Michael White has put a lot of emphasis on dramatic structure as an agent of influence in building our relationships, because people join events on a subject, but there are always other stories left out.

Therefore, the therapist’s mission is to try to save subjugated or invisible stories in the most accessible narrative that the person manages, to recover facts or thoughts that restore the lost balance.

Do certain stories in our lives become dominant, restrictive, leading us to conclusions that repeatedly punish us?

Thus, when people arrive in consultation with a dominant story saturated with problems, therapeutic work focuses on finding entry points to alternative stories, for example, generating questions that invite the person to connect with experiences they had omitted in building their story.

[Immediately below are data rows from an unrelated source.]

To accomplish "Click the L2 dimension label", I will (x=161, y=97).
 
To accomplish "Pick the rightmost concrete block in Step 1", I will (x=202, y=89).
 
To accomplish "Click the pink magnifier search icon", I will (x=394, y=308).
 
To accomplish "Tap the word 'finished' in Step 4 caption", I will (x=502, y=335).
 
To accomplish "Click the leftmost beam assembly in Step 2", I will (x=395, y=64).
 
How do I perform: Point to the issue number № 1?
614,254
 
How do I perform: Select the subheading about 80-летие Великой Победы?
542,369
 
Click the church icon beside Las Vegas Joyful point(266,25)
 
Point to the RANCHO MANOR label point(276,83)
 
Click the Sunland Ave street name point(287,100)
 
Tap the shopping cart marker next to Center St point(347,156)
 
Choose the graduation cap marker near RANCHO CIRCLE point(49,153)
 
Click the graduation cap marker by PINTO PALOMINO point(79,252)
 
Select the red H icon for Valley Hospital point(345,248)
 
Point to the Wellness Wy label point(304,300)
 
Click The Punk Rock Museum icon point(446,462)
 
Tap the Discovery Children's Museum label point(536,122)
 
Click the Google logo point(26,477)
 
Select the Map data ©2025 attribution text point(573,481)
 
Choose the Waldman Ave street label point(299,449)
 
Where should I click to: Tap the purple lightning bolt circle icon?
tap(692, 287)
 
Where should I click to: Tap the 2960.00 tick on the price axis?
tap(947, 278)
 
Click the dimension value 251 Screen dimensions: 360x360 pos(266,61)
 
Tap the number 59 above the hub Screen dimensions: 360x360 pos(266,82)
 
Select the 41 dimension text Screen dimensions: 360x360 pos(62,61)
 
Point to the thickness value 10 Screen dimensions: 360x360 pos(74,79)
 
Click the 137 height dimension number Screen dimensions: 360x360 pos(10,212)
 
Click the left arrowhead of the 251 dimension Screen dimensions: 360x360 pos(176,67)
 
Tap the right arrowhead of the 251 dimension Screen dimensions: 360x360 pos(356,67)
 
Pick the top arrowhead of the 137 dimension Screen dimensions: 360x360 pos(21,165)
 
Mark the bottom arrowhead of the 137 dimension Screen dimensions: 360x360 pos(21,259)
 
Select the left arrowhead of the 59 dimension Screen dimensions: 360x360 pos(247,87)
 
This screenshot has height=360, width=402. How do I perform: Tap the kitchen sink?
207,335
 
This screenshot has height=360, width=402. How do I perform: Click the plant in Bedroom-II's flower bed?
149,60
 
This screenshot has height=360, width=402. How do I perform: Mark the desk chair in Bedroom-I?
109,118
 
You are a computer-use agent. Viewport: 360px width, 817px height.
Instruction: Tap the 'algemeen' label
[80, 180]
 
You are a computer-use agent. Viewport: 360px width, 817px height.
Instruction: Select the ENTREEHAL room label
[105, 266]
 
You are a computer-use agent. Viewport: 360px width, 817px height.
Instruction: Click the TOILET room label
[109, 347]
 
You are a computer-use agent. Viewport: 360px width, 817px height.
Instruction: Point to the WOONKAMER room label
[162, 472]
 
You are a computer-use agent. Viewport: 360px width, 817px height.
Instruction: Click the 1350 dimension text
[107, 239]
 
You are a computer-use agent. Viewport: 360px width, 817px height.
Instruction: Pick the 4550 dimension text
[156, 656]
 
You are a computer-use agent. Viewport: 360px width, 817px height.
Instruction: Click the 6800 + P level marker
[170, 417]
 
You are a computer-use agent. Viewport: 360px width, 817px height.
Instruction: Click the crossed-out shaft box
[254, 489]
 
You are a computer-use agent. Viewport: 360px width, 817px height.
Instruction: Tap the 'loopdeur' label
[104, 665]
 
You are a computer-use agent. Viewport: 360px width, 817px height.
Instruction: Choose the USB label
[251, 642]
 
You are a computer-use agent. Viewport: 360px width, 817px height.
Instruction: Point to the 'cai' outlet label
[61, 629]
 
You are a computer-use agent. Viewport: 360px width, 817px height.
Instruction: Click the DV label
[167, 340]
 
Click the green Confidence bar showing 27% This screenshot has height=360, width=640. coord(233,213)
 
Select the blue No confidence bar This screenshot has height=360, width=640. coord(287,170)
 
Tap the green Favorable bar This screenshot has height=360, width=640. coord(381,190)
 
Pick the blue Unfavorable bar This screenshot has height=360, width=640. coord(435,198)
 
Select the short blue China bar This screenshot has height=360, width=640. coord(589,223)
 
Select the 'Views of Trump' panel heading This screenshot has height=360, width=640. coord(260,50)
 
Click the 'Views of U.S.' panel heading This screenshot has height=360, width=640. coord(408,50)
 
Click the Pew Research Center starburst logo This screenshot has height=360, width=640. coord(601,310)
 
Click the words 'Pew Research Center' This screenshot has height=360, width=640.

The approach to Narrative Therapy created by Michael White and David Epson sees problems as something separate from the person (outsourcing problems), making it easier to rewrite lives and relationships, so it is possible to create a space for people to act on the problem and make room for their skills, interests, commitments, responsibilities, contributing to personal development and , therefore, to a more effective adaptation.

Silvia Roxana (2011). Short Therapies: the proposal of Michael White and David Epston. III International Congress of Research and Professional Practice in Psychology XVIII Research Days Seventh Meeting of Researchers in Psychologa of MERCOSUR. Faculty of Psychology?University of Buenos Aires, Buenos Aires.